_TASK INSTRUCTIONS_
Copy the following lines word for word.

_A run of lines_

* begin *

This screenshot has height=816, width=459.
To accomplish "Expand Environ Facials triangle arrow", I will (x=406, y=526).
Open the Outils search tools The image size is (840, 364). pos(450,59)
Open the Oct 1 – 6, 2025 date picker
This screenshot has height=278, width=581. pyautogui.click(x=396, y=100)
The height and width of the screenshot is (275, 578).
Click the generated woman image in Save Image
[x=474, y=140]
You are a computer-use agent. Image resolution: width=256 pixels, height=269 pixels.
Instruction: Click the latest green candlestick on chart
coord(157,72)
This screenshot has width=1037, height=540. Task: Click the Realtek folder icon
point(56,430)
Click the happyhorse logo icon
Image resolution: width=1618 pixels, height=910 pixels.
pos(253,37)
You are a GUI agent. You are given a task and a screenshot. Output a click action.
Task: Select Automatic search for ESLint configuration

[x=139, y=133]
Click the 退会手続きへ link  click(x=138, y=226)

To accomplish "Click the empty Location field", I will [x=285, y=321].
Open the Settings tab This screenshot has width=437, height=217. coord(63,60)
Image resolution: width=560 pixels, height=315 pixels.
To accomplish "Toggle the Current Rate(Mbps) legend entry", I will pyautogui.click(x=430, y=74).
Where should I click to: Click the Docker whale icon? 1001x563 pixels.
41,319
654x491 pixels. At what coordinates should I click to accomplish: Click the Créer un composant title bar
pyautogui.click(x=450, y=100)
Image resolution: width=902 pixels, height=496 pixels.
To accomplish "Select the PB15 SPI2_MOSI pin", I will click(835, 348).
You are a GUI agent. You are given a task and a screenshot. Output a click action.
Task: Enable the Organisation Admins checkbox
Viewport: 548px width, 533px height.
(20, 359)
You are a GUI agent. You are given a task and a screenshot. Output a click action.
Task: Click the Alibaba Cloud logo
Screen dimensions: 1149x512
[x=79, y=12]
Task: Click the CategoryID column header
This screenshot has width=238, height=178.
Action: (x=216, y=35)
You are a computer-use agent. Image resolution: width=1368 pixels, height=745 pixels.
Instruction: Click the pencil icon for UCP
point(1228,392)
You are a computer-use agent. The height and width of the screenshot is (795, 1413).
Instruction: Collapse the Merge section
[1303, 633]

* end *

_TASK RESPONSE_
This screenshot has height=816, width=459.
To accomplish "Expand Environ Facials triangle arrow", I will (x=406, y=526).
Open the Outils search tools The image size is (840, 364). pos(450,59)
Open the Oct 1 – 6, 2025 date picker
This screenshot has height=278, width=581. pyautogui.click(x=396, y=100)
The height and width of the screenshot is (275, 578).
Click the generated woman image in Save Image
[x=474, y=140]
You are a computer-use agent. Image resolution: width=256 pixels, height=269 pixels.
Instruction: Click the latest green candlestick on chart
coord(157,72)
This screenshot has width=1037, height=540. Task: Click the Realtek folder icon
point(56,430)
Click the happyhorse logo icon
Image resolution: width=1618 pixels, height=910 pixels.
pos(253,37)
You are a GUI agent. You are given a task and a screenshot. Output a click action.
Task: Select Automatic search for ESLint configuration

[x=139, y=133]
Click the 退会手続きへ link  click(x=138, y=226)

To accomplish "Click the empty Location field", I will [x=285, y=321].
Open the Settings tab This screenshot has width=437, height=217. coord(63,60)
Image resolution: width=560 pixels, height=315 pixels.
To accomplish "Toggle the Current Rate(Mbps) legend entry", I will pyautogui.click(x=430, y=74).
Where should I click to: Click the Docker whale icon? 1001x563 pixels.
41,319
654x491 pixels. At what coordinates should I click to accomplish: Click the Créer un composant title bar
pyautogui.click(x=450, y=100)
Image resolution: width=902 pixels, height=496 pixels.
To accomplish "Select the PB15 SPI2_MOSI pin", I will click(835, 348).
You are a GUI agent. You are given a task and a screenshot. Output a click action.
Task: Enable the Organisation Admins checkbox
Viewport: 548px width, 533px height.
(20, 359)
You are a GUI agent. You are given a task and a screenshot. Output a click action.
Task: Click the Alibaba Cloud logo
Screen dimensions: 1149x512
[x=79, y=12]
Task: Click the CategoryID column header
This screenshot has width=238, height=178.
Action: (x=216, y=35)
You are a computer-use agent. Image resolution: width=1368 pixels, height=745 pixels.
Instruction: Click the pencil icon for UCP
point(1228,392)
You are a computer-use agent. The height and width of the screenshot is (795, 1413).
Instruction: Collapse the Merge section
[1303, 633]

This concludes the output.